Soldier Field after the 2001 renovations.

Another argument people have used is that a renovated Soldier Field would’ve been just as good as a new stadium. While trying to convince the team to stay, the City of Chicago released an image of a model for a renovated Chicago stadium, and it got many fans very excited. I will confess, the stadium itself looked cool, but that doesn’t change the countless other factors that make Soldier Field a poor place to play. The weather around the stadium would still be freezing, as the stadium is located a short walk away from the lake. The parking would still be a nightmare, with barely any space to add more parking room even after renovations. Therefore, with a cool stadium design, Soldier Field would still be seen as average at best. As we saw in 2001, Soldier Field renovations aren’t the solution.

I have already gone in depth about why moving out of Chicago is a good decision, but you might be wondering why Arlington Heights is a good location for Bears football.  For starters, the stadium would be massive. To put it into perspective, the fantastic SoFi Stadium, located in Inglewood, Cali., was opened in 2020 with a total area of 298 acres. This stadium has already hosted Super Bowl 56, the 2023 College Football National Championship and is in line to host WrestleMania, the Olympics and the World Cup. Now, imagine what kind of events will take place in a 326 acre stadium located near another big city. It is important to note that SoFi stadium is located in Inglewood, not Los Angeles, yet this location hasn’t harmed its drawing power one bit. Arlington Heights will almost certainly become the sports capital of not only Illinois, but the entire midwest. Chicagoans can pretty much pencil in a Super Bowl, College Football Bowl Games, concerts and other massive events to take place in the Chicagoland area. These events in a state-of-the-art stadium will bring excitement and increased fame to an area that has recently lacked relevance. 

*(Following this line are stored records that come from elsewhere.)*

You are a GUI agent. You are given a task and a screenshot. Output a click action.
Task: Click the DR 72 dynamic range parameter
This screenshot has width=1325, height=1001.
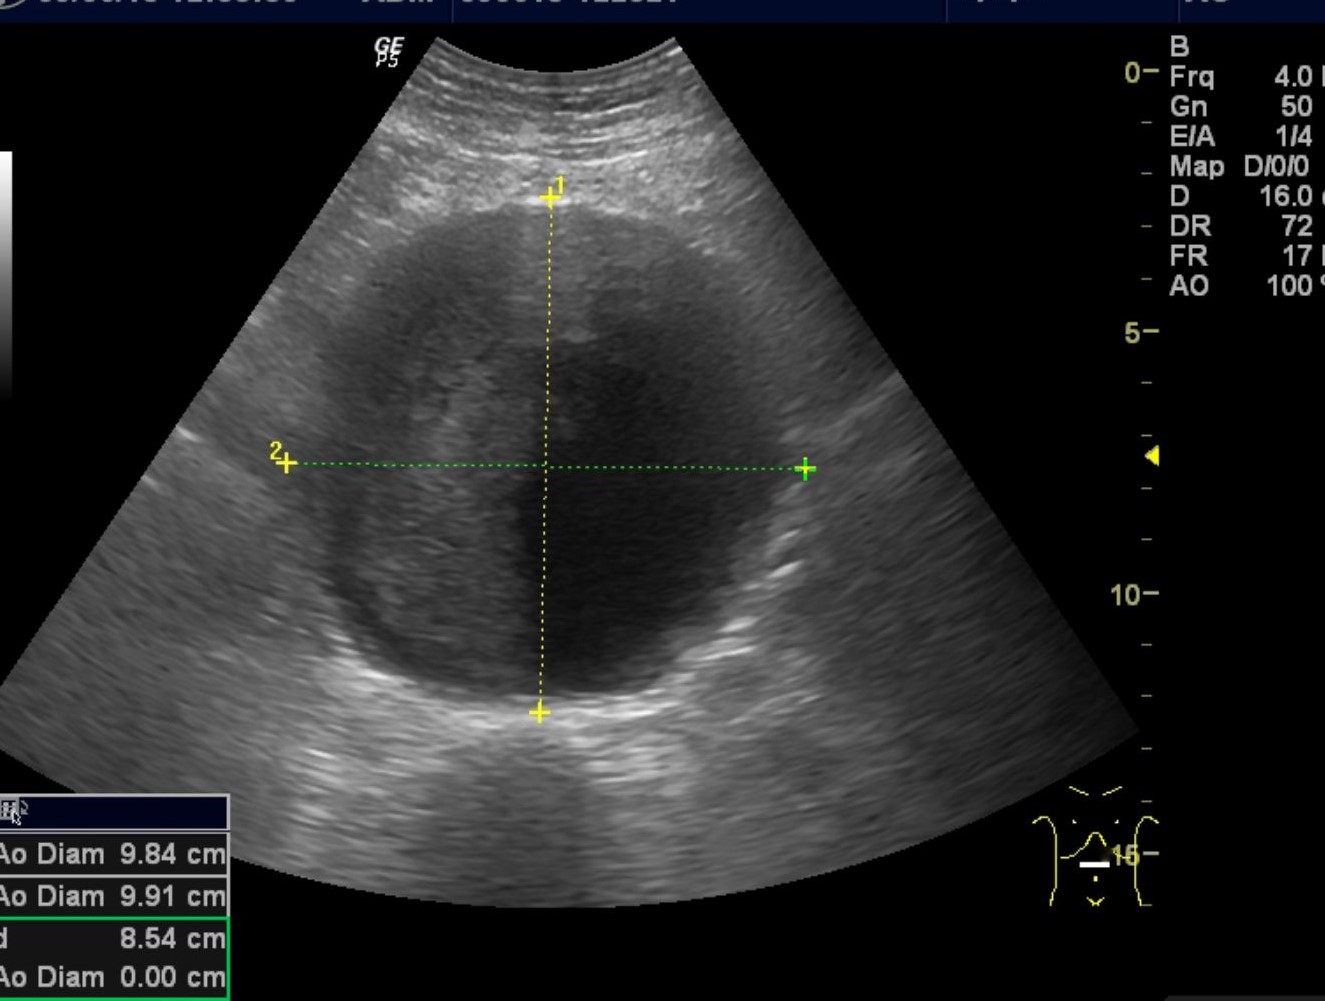(x=1240, y=226)
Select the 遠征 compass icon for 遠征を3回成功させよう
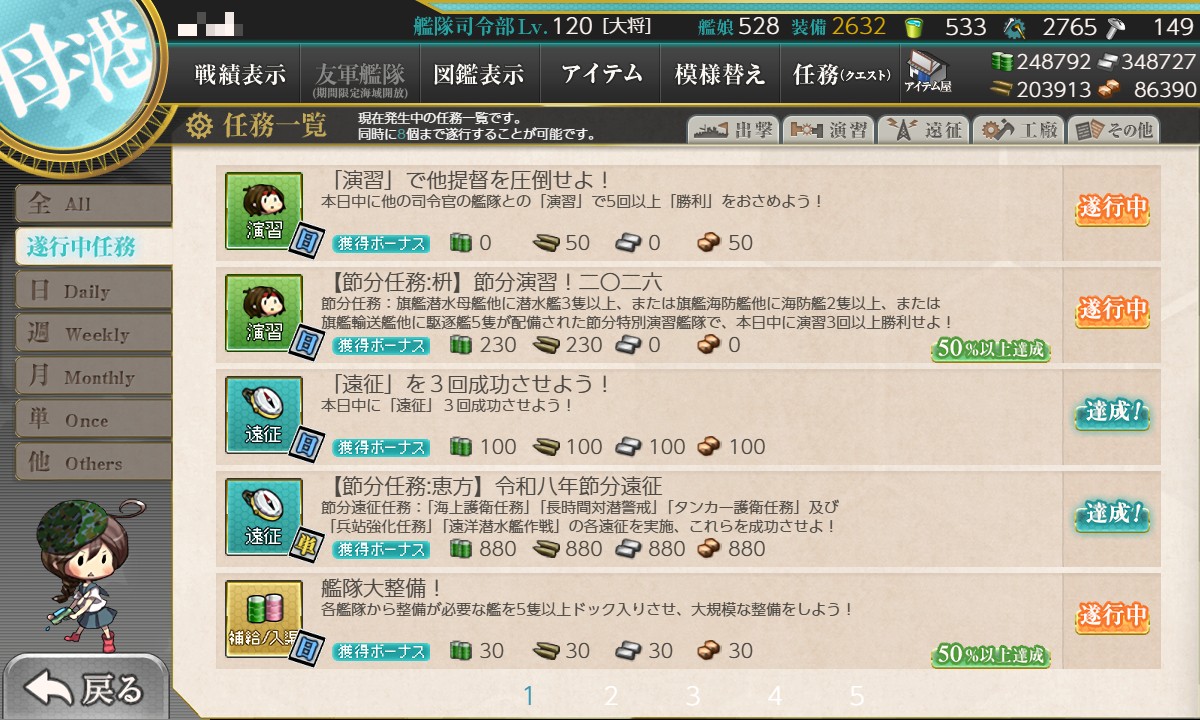Viewport: 1200px width, 720px height. click(264, 412)
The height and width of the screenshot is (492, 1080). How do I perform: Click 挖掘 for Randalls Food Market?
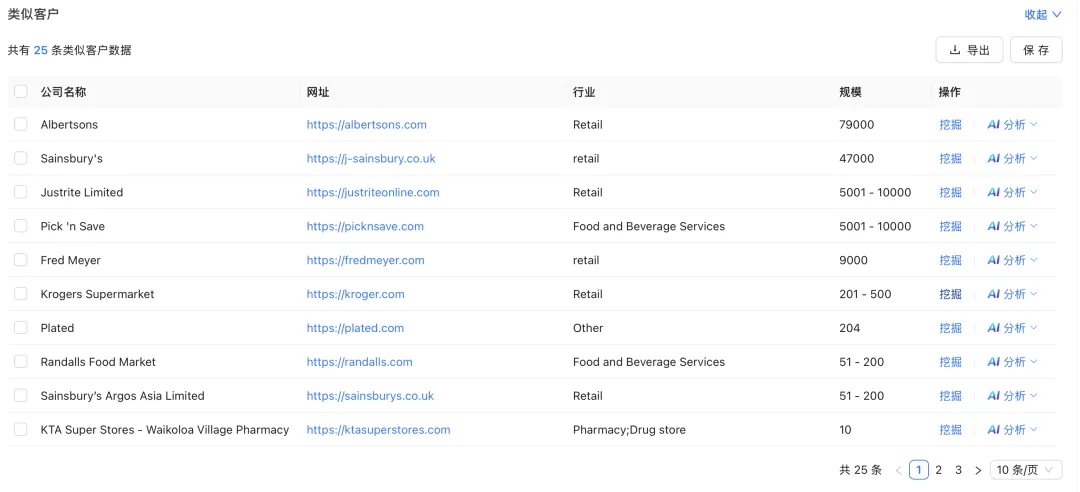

A stadium in Arlington Heights will also help Chicago’s economy. Sure, from a pure dollar standpoint, a new stadium costs more money than a renovation, but the source of this funding is very different. When asked about the cost of stadium renovations, Lori Lightfoot—the mayor of Chicago—said “of course” to the idea that the renovations for Soldier Field would’ve been partially funded by Chicago taxes. On the other hand, The Bears have announced that there will be no tax funding for the new Arlington Heights stadium. Instead of tax dollars, a stadium in Arlington would be largely funded by the owner of the bears, Virginia McCaskey, who has an estimated net worth of $2 billion. It makes a lot more sense for a multi-billionaire to be funding a new stadium than the working class of Chicago. In addition to this, according to the Bears official Instagram account, the building of a new stadium would create 48,000 jobs and generate 9.4 billion in economic impact for the Chicagoland economy. So even to those who couldn’t care less about a football stadium, you should be excited for the new opportunity and job creation that will enter the Chicagoland area.

Overall, the Bears moving to Arlington Heights will be extremely beneficial to the Chicagoland community. More specifically, as someone from Evanston, I know a stadium in Arlington Heights would be much more convenient to get to than one in Chicago. Although it will be odd to some that the Chicago Bears don’t play in Chicago, the stadium will bring excitement, money and relevance to an area that desperately needs it.